**PROMPT 1**.
In the ThinLTO assertion report, take the passage that begins at the words "It seems that" and stops after "of the SGV.". Write it out again with "destination module" renamed to "target module".
**PROMPT 2**.
Print the lines of the entries word for word, starting at their first line and stopping after the line that contains "will (816, 395).".

**SOURCE DOCUMENT**.
[ThinLTO] assert(GS != DefinedGlobals.end()) failed in FunctionImport.cpp

Encountered “assert(GS != DefinedGlobals.end())” failure while running ThinLTO. The assertion statement is in MustPreserveGV lambda function in llvm::thinLTOInternalizeModule (lib/Transforms/IPO/FunctionImport.cpp).

It seems that the assertion fails because it fails to recover the “original name” of the global value. ModuleSummaryIndex::getOriginalNameBeforePromote attempts to get the original name by stripping .llvm.{HASH}, but what I observe is that “.1” is still appended to the expected original name.

Then where this extra “.1” comes from? It is appended when the global value is materialized. IRLinker::materialize function calls IRLinker::linkGlobalValueProto function, and inside that function if DGV is nullptr or ShouldLink is true then IRLinker::copyGlobalValueProto function is called to create a global variable in the destination module that corresponds to SGV. I found that newly created global variable has the extra “.1” added to the name of the SGV.

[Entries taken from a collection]
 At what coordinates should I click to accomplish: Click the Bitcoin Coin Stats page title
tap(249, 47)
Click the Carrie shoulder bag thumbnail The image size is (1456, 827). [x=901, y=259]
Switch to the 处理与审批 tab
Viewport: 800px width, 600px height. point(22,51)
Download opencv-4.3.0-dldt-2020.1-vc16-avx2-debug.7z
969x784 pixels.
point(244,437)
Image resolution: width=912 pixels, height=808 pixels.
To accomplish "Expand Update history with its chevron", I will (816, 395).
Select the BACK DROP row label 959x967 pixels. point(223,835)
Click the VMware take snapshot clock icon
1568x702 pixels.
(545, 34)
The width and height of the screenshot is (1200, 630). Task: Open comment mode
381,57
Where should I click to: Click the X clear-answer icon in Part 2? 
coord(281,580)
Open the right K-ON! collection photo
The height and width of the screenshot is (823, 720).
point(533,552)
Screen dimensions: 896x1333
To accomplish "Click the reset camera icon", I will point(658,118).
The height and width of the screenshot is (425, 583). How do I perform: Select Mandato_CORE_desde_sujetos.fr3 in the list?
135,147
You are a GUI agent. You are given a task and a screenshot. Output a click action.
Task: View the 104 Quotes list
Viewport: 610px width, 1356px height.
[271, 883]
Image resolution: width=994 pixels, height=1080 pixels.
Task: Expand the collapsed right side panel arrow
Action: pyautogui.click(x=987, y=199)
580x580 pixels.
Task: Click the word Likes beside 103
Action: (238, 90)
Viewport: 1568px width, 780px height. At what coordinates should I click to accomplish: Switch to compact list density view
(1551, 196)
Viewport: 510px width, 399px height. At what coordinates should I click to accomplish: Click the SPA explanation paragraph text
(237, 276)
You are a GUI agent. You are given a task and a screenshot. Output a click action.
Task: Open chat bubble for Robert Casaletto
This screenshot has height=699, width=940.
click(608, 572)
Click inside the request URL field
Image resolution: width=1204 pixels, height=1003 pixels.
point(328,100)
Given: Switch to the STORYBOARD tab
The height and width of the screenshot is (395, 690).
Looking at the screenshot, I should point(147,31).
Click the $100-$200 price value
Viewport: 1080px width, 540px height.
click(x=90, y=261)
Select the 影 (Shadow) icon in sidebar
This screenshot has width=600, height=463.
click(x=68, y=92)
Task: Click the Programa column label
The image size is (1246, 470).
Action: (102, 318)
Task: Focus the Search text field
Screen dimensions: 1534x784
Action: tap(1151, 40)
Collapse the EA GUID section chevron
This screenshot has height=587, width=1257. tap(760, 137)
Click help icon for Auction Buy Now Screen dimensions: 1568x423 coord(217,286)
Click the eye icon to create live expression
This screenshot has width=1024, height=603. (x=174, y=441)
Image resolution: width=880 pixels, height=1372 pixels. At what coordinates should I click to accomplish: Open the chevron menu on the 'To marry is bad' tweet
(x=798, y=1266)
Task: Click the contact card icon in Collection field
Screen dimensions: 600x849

**CORRECT RESPONSE 1**.
It seems that the assertion fails because it fails to recover the “original name” of the global value. ModuleSummaryIndex::getOriginalNameBeforePromote attempts to get the original name by stripping .llvm.{HASH}, but what I observe is that “.1” is still appended to the expected original name.

Then where this extra “.1” comes from? It is appended when the global value is materialized. IRLinker::materialize function calls IRLinker::linkGlobalValueProto function, and inside that function if DGV is nullptr or ShouldLink is true then IRLinker::copyGlobalValueProto function is called to create a global variable in the target module that corresponds to SGV. I found that newly created global variable has the extra “.1” added to the name of the SGV.

**CORRECT RESPONSE 2**.
 At what coordinates should I click to accomplish: Click the Bitcoin Coin Stats page title
tap(249, 47)
Click the Carrie shoulder bag thumbnail The image size is (1456, 827). [x=901, y=259]
Switch to the 处理与审批 tab
Viewport: 800px width, 600px height. point(22,51)
Download opencv-4.3.0-dldt-2020.1-vc16-avx2-debug.7z
969x784 pixels.
point(244,437)
Image resolution: width=912 pixels, height=808 pixels.
To accomplish "Expand Update history with its chevron", I will (816, 395).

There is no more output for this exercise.